Itraconazole (ITZ) and amphotericin B (AMB) are the only two agents licensed for the treatment of Aspergillus infections. Clinical failure is frequent with AMB therapy in patients with invasive aspergillosis. In vivo resistance to AMB has been reported for Aspergillus fumigatus (29), A. flavus (22), and Aspergillus terreus (11; P. Warn, personal communication). MICs to AMB are in a narrow range with most testing systems, typically ranging from 0.5 to 4 μg/ml. A reliable in vitro method to separate genuinely resistant from AMB-susceptible isolates in Aspergillus unfortunately has not been identified despite many attempts (11). The frequency of such AMB “resistance” is unclear. The mechanism(s) of resistance is also unclear. In the last decade, azole resistance has been increasingly observed in other fungi such as Candida spp. (4, 28). Resistance to ITZ (confirmed in an animal model) has only recently been described in A. fumigatus (6).

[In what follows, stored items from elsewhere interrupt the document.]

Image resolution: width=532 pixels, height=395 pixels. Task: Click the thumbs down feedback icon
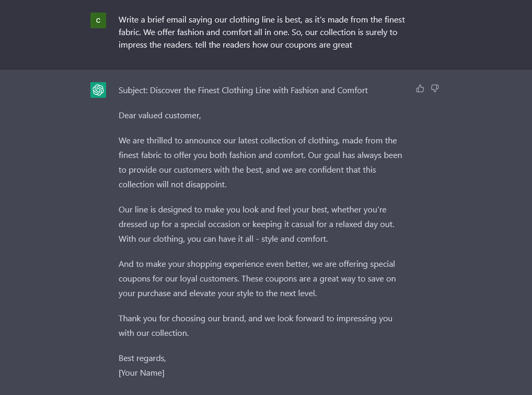435,89
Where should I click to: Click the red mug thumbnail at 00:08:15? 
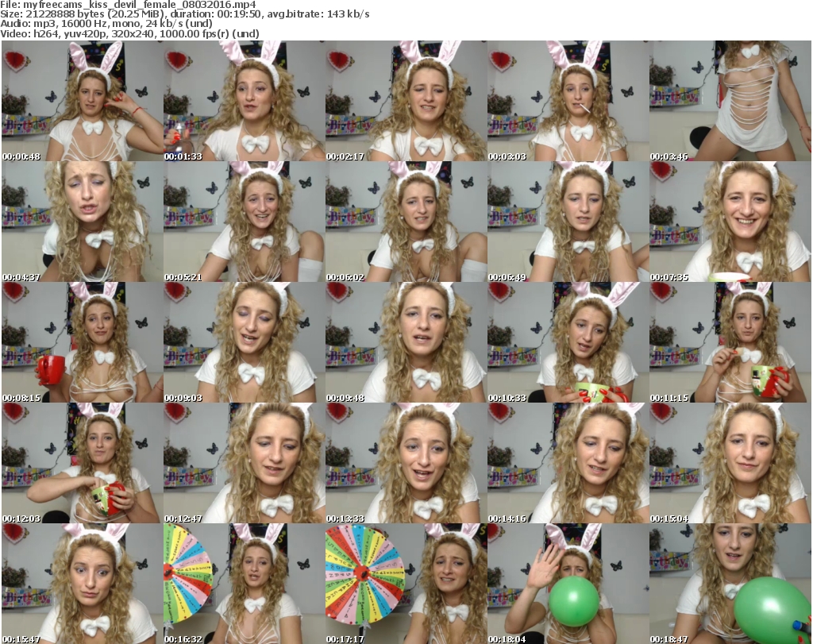point(82,342)
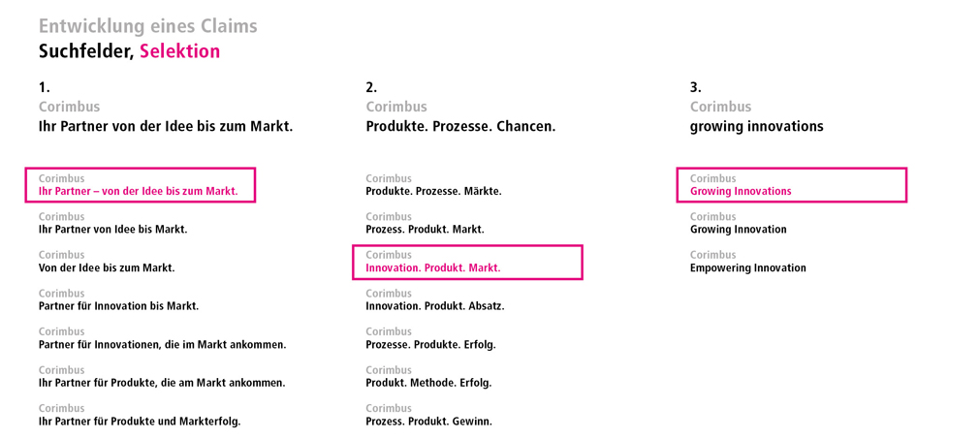Click 'Produkt. Methode. Erfolg.' line
Screen dimensions: 980x439
click(x=428, y=383)
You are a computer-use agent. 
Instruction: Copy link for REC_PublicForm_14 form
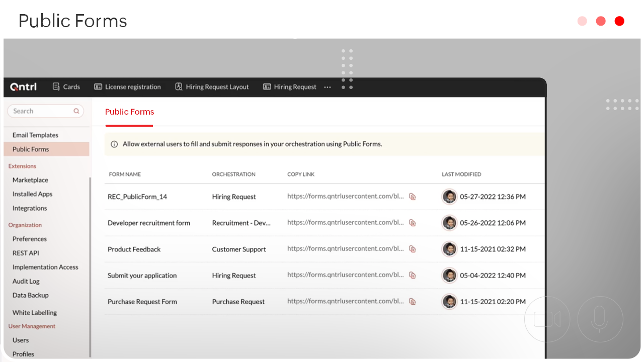pyautogui.click(x=412, y=197)
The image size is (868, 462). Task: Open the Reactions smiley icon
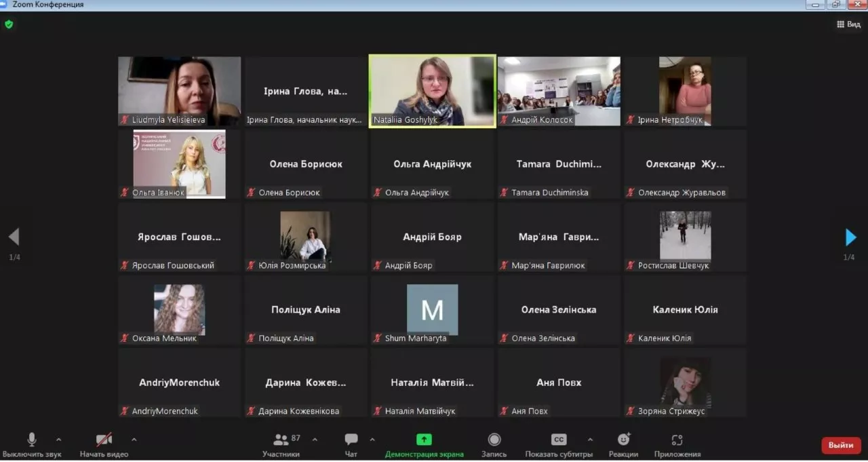pos(623,440)
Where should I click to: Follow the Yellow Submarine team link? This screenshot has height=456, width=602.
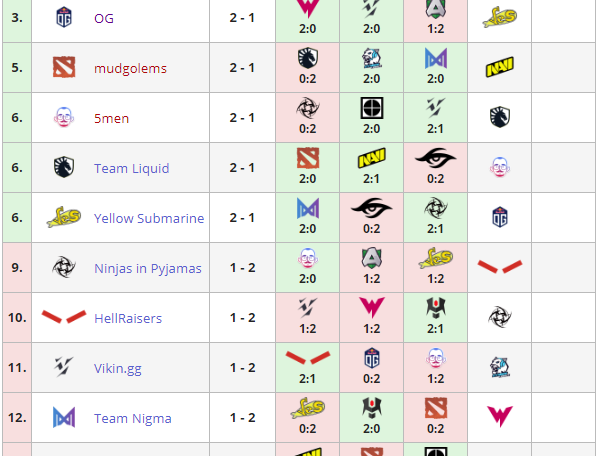[x=149, y=218]
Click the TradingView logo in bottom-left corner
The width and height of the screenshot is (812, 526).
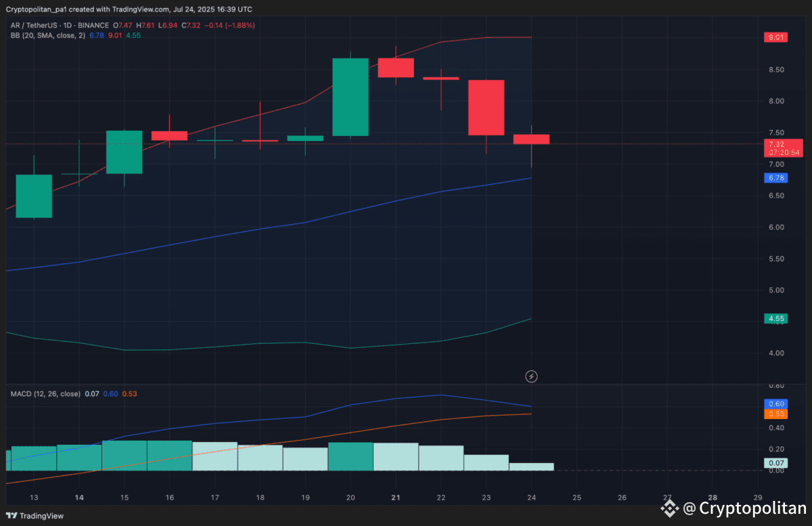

A. flavus was therefore chosen to study ITZ and AMB resistance. At the same time, we attempted to validate in vitro susceptibility testing for both drugs using animal models. Until now, this validation has been achieved in only one species of the genus, A. fumigatus, and only for ITZ and SCH 56592 (7, 21). A. flavus drug susceptibility to some antifungal agents has been studied in animal models (1, 8, 16, 23, 25, 27), but only one study has examined susceptibility to ITZ and/or AMB (22). That model was part of a larger study testing other filamentous fungi, and only one A. flavus strain was tested. The isolate was susceptible to both AMB and ITZ in vitro. Therefore, validation of an in vitro susceptibility testing method was not possible.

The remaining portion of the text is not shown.